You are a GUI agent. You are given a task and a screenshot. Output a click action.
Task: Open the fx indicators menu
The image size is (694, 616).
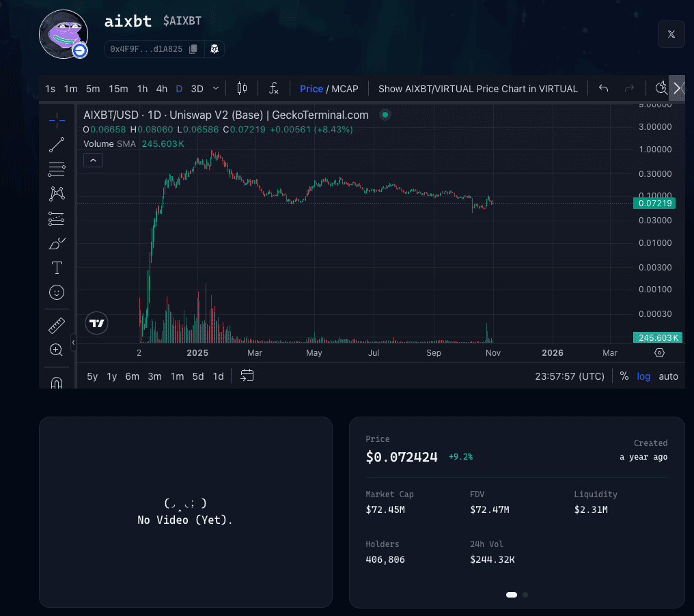tap(273, 88)
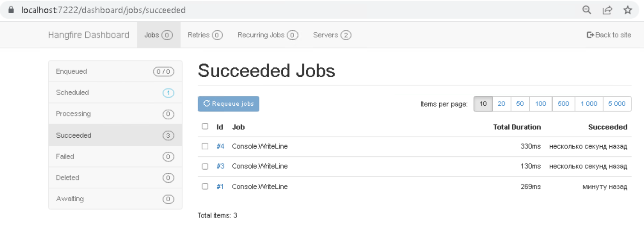Tick the checkbox for job #1
This screenshot has height=229, width=644.
pyautogui.click(x=205, y=186)
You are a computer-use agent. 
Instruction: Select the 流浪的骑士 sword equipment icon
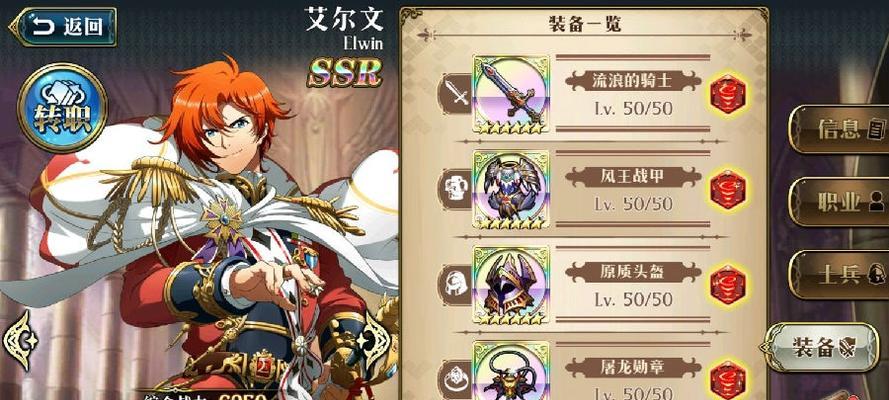(511, 94)
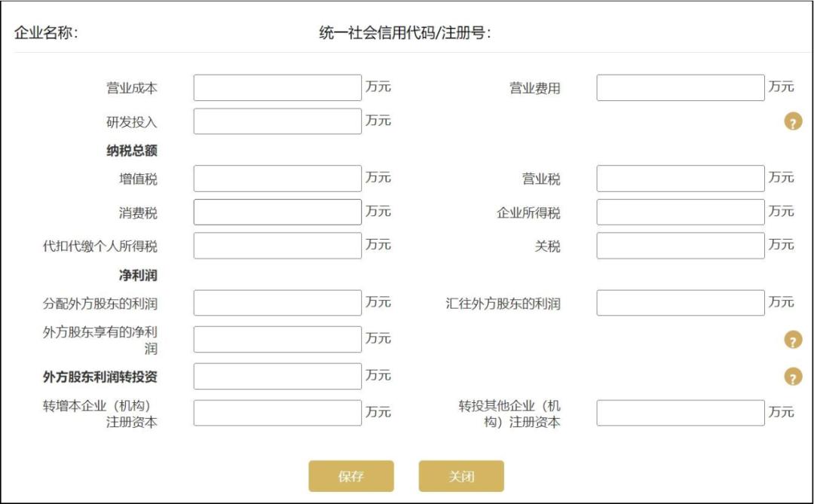The width and height of the screenshot is (814, 504).
Task: Click the 企业所得税 input box
Action: [x=681, y=211]
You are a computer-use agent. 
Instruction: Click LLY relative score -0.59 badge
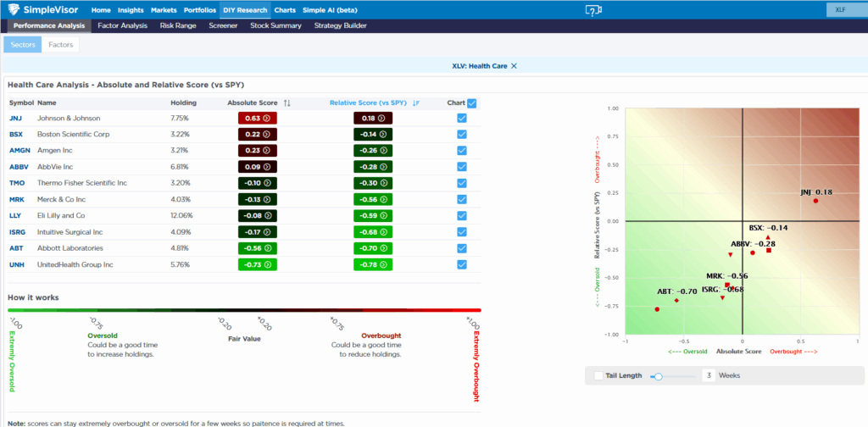(x=372, y=216)
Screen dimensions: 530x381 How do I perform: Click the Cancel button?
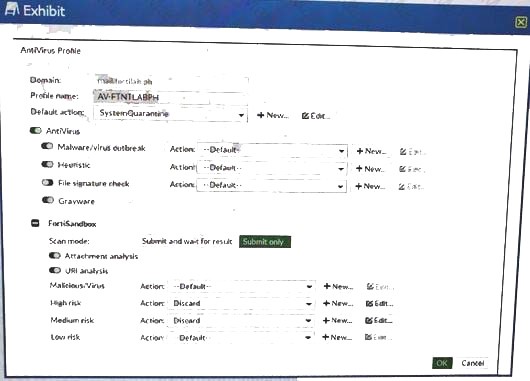tap(473, 363)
•••••
● **Required work**: Exclude the pictures and give back the rest of the data above exactly as written.

● **Your response**:
You are a GUI agent. You are given a task and a screenshot. Output a click action.
Task: Open the fx indicators menu
The image size is (694, 616).
tap(273, 88)
Tick the checkbox for job #1
This screenshot has height=229, width=644.
pyautogui.click(x=205, y=186)
You are a computer-use agent. 
Instruction: Select the 流浪的骑士 sword equipment icon
(511, 94)
The width and height of the screenshot is (814, 504).
Task: Click the 企业所得税 input box
Action: [x=681, y=211]
You are a computer-use agent. 
Instruction: Click LLY relative score -0.59 badge
(x=372, y=216)
Screen dimensions: 530x381 How do I perform: Click the Cancel button?
tap(473, 363)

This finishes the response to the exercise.